Tue Jul 14, 2026 № 09 · Compliance Tech Vol I · Issue 09
Freight/Signal
 
 
 
Indiana · California What to adopt, what to ignore, what to comply with. A Logixtecs Publication

Good Tuesday, operators. Eight days from now, three FMCSA rules take effect at once — and you'll see all three written up as relief. I read them. Every one of them deletes a piece of paper and leaves the obligation behind it standing, and one quietly hands you a job the agency refused to do itself. Below: what actually changes in your cab, ten more ELDs revoked, the Clearinghouse checking who you say you are, Safe Driver Week running as you read this — and the free tool that found all three rules a month early.

— Freight/Signal Editorial

In today's issue

What the July 22 rules actually change in your cab
The list FMCSA was asked for — and refused to publish
Tool of the Week: let the Federal Register email you
The Market
On-highway diesel
$4.578
▼ 9.0¢ WoW
California diesel
$6.073
▼ 10.7¢ WoW
Dry van spot
$3.00/mi
▲ above contract ($2.89)
Flatbed spot
$3.69/mi
▲ all-time high

The Call.
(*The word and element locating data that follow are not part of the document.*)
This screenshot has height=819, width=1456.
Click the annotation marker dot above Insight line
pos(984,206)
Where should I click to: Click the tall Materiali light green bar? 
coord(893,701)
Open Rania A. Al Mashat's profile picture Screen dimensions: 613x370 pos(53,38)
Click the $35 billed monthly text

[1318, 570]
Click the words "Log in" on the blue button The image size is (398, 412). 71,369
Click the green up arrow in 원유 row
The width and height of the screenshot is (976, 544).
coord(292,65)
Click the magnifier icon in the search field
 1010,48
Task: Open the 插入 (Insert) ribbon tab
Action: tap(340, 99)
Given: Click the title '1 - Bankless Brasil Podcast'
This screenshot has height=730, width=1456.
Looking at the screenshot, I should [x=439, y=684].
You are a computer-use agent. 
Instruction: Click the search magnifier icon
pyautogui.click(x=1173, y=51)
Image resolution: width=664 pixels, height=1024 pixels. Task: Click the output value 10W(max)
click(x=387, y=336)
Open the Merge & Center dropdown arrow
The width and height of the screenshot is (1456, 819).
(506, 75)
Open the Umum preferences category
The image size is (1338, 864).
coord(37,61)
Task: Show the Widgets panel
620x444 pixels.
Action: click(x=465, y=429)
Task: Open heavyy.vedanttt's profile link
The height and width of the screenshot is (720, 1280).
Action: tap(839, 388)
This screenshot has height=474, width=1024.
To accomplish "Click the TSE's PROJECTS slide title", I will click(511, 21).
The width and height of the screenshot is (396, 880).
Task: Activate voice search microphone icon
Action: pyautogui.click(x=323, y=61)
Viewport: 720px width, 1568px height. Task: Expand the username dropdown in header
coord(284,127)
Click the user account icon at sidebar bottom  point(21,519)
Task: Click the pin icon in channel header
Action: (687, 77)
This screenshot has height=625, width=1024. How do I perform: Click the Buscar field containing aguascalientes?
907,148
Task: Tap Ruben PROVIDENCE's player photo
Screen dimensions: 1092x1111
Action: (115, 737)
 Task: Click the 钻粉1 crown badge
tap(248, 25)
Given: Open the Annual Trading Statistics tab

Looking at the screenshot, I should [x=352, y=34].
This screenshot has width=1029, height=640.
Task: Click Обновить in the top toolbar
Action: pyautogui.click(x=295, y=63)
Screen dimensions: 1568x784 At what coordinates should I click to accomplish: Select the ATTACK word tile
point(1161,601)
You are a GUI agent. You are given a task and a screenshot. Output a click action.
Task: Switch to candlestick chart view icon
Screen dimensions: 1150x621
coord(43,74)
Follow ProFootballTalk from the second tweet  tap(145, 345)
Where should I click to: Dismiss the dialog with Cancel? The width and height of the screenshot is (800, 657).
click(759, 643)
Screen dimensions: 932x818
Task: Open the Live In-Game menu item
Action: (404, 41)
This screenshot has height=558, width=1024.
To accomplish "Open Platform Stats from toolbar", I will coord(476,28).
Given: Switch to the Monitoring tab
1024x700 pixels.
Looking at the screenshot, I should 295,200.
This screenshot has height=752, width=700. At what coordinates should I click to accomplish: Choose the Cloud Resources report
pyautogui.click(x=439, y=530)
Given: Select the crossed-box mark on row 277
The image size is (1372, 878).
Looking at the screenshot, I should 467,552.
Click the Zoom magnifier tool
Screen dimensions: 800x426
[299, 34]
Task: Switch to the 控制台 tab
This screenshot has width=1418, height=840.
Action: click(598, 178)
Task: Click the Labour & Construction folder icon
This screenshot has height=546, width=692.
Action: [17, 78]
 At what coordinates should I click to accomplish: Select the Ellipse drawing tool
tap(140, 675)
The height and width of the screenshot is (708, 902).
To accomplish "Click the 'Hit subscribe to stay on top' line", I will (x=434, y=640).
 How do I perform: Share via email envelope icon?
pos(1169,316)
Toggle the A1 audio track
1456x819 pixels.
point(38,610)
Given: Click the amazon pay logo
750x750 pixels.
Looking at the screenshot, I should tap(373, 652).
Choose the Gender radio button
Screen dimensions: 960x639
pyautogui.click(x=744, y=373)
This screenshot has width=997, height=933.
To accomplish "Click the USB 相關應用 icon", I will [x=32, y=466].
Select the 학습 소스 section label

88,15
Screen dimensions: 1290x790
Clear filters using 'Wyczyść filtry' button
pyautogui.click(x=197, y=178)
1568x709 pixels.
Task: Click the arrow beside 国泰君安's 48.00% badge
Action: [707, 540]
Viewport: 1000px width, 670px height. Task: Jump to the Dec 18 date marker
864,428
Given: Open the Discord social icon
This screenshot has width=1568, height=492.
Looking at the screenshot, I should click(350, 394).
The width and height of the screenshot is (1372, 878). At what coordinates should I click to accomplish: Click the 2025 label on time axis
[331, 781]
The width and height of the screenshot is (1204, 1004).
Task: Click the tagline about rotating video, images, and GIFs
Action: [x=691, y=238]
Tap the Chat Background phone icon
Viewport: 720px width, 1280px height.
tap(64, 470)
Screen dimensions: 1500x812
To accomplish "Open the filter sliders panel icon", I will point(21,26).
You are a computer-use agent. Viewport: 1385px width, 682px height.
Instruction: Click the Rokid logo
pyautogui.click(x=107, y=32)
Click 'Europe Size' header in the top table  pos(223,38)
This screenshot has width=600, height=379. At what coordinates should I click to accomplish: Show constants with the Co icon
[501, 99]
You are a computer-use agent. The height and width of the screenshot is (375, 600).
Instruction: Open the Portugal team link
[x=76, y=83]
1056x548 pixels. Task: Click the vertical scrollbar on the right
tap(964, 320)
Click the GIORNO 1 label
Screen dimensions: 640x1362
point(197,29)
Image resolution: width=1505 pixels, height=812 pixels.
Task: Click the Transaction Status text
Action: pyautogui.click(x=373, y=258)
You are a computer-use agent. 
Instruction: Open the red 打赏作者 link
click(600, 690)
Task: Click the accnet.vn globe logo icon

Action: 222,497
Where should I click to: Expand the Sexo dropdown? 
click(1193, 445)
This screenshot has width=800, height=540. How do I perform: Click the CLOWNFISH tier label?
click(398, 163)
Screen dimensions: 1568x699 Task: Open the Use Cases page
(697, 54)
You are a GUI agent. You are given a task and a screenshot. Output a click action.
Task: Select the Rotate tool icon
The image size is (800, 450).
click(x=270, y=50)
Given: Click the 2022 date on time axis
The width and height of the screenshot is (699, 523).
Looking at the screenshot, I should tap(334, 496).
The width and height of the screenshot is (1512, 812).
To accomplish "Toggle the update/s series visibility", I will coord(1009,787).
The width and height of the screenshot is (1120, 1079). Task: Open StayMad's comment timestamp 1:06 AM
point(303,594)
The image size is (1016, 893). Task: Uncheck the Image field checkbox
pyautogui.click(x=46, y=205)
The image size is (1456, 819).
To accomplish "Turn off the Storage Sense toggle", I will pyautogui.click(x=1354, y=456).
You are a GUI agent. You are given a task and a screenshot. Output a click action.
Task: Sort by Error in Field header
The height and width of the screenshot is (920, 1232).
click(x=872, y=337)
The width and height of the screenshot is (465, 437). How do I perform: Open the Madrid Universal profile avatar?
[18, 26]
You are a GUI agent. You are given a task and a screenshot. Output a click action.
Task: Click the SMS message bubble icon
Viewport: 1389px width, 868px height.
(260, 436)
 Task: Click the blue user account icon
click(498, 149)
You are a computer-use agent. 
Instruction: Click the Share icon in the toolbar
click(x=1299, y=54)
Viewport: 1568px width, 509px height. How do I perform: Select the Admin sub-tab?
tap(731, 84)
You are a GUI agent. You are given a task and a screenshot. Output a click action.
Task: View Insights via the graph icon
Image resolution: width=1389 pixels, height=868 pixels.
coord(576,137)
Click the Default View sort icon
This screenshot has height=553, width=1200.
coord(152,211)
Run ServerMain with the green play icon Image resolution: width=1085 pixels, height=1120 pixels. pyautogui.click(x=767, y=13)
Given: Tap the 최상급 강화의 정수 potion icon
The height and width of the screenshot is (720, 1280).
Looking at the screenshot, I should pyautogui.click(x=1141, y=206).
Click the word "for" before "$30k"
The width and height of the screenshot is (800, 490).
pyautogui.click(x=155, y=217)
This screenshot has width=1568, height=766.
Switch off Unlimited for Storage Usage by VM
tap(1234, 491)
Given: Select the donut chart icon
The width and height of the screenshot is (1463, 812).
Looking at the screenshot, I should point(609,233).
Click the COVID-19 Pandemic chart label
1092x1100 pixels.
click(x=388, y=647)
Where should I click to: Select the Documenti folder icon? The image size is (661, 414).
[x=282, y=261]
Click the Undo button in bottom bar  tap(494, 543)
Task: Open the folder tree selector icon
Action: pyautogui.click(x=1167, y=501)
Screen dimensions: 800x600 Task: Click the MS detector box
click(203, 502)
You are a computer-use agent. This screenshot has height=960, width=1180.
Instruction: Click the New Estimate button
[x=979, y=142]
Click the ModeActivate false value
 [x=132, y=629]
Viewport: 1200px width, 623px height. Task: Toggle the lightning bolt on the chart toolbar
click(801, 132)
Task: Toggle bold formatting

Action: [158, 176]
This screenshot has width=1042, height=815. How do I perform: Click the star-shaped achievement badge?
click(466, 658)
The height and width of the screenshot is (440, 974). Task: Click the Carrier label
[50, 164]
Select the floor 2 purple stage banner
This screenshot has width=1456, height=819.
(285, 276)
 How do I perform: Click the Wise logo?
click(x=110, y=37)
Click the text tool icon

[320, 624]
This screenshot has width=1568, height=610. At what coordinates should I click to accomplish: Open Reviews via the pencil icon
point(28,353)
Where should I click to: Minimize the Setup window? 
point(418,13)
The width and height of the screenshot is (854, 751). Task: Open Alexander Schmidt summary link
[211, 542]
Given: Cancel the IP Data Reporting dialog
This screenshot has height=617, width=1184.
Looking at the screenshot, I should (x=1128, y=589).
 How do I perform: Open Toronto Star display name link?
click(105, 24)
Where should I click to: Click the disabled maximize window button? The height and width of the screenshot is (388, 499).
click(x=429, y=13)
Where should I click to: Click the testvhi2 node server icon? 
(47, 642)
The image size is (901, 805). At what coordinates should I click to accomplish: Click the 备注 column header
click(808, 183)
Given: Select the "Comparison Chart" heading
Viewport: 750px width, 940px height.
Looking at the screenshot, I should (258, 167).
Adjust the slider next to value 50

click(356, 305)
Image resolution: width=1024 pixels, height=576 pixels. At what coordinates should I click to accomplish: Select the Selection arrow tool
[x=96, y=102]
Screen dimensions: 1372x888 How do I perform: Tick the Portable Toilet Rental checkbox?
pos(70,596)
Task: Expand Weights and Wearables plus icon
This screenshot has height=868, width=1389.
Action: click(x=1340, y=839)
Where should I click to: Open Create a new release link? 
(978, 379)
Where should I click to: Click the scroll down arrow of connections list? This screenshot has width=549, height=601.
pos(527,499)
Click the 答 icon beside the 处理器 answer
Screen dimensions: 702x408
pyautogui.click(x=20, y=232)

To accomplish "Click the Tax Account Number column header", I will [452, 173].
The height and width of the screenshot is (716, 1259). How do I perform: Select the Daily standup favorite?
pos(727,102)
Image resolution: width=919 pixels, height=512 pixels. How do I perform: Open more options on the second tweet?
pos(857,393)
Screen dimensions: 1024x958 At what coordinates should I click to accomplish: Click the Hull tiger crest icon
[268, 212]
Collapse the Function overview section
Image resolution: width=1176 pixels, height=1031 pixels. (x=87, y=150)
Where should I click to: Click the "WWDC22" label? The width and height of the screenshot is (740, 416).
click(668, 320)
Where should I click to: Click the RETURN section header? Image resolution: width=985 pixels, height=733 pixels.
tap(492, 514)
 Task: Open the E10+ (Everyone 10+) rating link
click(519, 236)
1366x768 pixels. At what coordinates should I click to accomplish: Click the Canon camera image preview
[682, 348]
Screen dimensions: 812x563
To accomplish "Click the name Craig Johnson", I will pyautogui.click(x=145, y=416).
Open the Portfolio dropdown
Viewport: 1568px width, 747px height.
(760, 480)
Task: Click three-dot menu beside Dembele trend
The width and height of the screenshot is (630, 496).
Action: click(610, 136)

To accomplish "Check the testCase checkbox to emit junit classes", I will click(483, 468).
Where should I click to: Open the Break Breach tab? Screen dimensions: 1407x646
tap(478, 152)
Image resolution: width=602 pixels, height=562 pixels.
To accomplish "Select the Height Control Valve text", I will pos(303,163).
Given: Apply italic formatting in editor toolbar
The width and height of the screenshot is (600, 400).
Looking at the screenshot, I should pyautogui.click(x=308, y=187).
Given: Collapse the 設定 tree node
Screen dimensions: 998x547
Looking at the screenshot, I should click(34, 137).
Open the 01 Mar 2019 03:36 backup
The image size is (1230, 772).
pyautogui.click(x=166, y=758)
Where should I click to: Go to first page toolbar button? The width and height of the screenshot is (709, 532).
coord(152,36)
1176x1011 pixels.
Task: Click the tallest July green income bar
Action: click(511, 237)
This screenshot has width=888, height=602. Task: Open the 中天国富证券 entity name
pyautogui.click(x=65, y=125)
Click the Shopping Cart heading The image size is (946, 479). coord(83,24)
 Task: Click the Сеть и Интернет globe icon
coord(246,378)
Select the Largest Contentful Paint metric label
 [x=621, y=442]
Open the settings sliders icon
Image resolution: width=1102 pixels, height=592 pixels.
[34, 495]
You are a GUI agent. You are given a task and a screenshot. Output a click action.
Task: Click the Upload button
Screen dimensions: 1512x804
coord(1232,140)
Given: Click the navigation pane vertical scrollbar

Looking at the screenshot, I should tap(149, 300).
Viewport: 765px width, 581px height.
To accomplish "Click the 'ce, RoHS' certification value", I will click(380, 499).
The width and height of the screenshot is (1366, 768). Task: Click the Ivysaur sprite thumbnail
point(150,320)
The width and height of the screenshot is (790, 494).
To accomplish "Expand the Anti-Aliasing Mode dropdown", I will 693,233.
Diesel fell a fourth straight week to $4.578, with California off 10.7¢ to $6.073. On rates, June closed with dry van spot ($3.00) above contract ($2.89) for the first time since February 2022, and flatbed at an all-time high ($3.69). Why matters more than what, and DAT's Dean Croke draws the line: "If demand were driving this, volumes would be climbing too, and they're not." That's trucks leaving, not freight arriving. Take the fuel relief and the leverage — don't read a recovery into it. Sources: EIA, DAT.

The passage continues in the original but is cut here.